--- Recorded data Enclosed Below ---
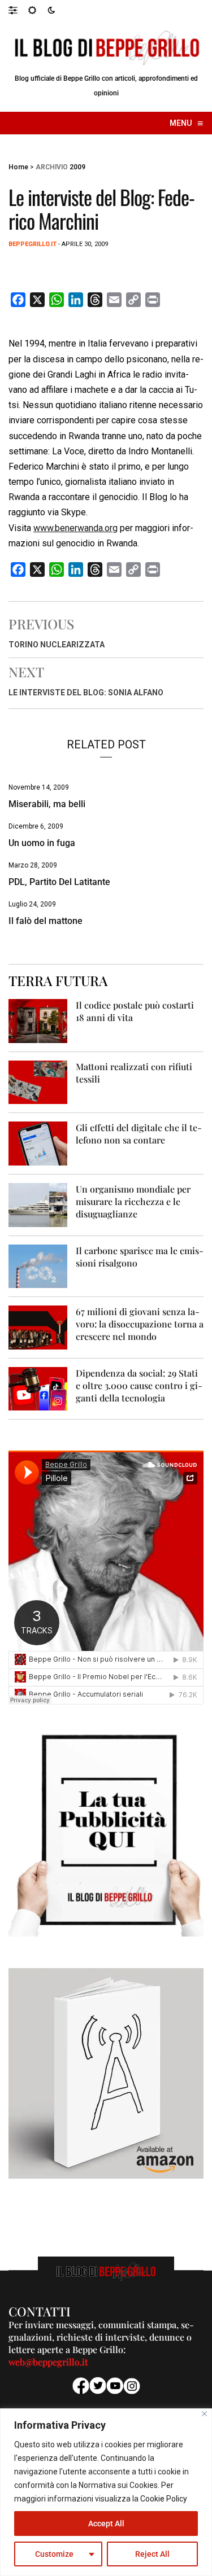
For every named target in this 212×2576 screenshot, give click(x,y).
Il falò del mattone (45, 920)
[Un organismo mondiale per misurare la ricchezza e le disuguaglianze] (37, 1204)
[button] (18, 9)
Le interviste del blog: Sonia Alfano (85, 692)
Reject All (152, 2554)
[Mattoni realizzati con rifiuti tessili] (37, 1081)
--- End of Enclosed Recorded data ---
**Exercise:**
The response should be the lines from the one containing "Reject All (152, 2554)" through the last line of the data, set down exactly and with no other line.

**Output of the task:**
Reject All (152, 2554)
[Mattoni realizzati con rifiuti tessili] (37, 1081)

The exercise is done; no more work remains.